Journal of Chemical Physics, Vol.111, No.3, 923-930, 1999
The photodissociation of carbonyl cyanide CO(CN)(2) at 193 nm studied by photofragment translational energy spectroscopy
The photodissociation of carbonyl cyanide CO(CN)(2) at 193 nm was investigated by photofragment translational energy spectroscopy. For all the fragments created (CO, CN, OCCN, NCCN), the kinetic energy distributions were measured and two decay channels identified. The radical decay, CO(CN)(2)+h nu-->OCCN+CN, dominates with a yield of 94%+/-2% and shows the available energy mainly (82%) channeled into the internal degrees of freedom of the fragments. A fraction of 18%+/-6% of the nascent OCCN radicals has sufficient energy to spontaneously decay to CO+CN involving a barrier less than or equal to 160 kJ/mol.

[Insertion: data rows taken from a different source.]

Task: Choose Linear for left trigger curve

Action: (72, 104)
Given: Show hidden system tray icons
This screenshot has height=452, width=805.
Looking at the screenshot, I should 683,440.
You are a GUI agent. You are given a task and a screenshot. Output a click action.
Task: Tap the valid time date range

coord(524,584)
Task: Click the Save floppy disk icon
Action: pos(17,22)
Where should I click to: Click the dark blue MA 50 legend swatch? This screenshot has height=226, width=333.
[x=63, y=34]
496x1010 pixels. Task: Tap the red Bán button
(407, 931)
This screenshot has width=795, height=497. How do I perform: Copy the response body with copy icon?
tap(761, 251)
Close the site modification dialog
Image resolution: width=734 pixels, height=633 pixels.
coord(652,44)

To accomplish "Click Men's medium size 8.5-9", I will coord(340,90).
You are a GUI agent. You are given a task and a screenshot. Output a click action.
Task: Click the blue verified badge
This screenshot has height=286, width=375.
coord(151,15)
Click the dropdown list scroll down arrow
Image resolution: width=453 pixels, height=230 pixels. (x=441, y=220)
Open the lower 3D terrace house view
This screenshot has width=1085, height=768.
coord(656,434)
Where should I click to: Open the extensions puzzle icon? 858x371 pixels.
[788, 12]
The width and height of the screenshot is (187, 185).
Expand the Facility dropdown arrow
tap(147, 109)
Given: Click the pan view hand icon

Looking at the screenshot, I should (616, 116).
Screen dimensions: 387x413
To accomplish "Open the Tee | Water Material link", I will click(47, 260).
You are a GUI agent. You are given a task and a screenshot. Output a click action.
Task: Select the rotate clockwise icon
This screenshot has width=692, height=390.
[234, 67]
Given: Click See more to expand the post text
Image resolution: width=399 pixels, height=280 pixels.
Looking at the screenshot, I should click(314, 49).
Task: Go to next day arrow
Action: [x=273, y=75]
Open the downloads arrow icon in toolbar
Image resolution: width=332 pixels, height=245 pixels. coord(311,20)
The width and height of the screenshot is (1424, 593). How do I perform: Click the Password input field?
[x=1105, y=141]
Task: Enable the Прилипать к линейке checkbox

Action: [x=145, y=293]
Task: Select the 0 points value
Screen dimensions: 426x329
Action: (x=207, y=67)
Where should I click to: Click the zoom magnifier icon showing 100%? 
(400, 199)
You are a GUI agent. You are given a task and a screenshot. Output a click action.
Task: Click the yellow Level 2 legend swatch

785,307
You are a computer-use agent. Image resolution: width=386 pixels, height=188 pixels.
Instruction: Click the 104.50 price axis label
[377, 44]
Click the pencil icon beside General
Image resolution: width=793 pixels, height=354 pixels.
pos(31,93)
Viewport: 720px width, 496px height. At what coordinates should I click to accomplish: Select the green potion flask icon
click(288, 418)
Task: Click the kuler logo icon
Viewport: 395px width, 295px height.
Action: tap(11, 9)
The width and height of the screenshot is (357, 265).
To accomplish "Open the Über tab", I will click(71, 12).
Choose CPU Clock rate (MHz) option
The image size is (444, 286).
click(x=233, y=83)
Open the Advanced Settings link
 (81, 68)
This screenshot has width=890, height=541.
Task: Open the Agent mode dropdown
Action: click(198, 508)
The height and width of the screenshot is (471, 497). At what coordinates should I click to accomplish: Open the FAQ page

With a yield of 6%+/-2% the molecular decay produces the fragments CO+NCCN. These fragments acquire a high available energy owing to the formation of the new C-C bond in NCCN. An average fraction of 70% is partitioned into internal fragment energy. Even the fastest fragments are still internally hot, indicating that with the high barrier expected, a substantial exit channel interaction is operative. The isotropic recoil distribution found for the products CN, OCCN, and NCCN further suggests that both the radical and the molecular decay are, on the time scale of a parent rotation, slow and probably indirect.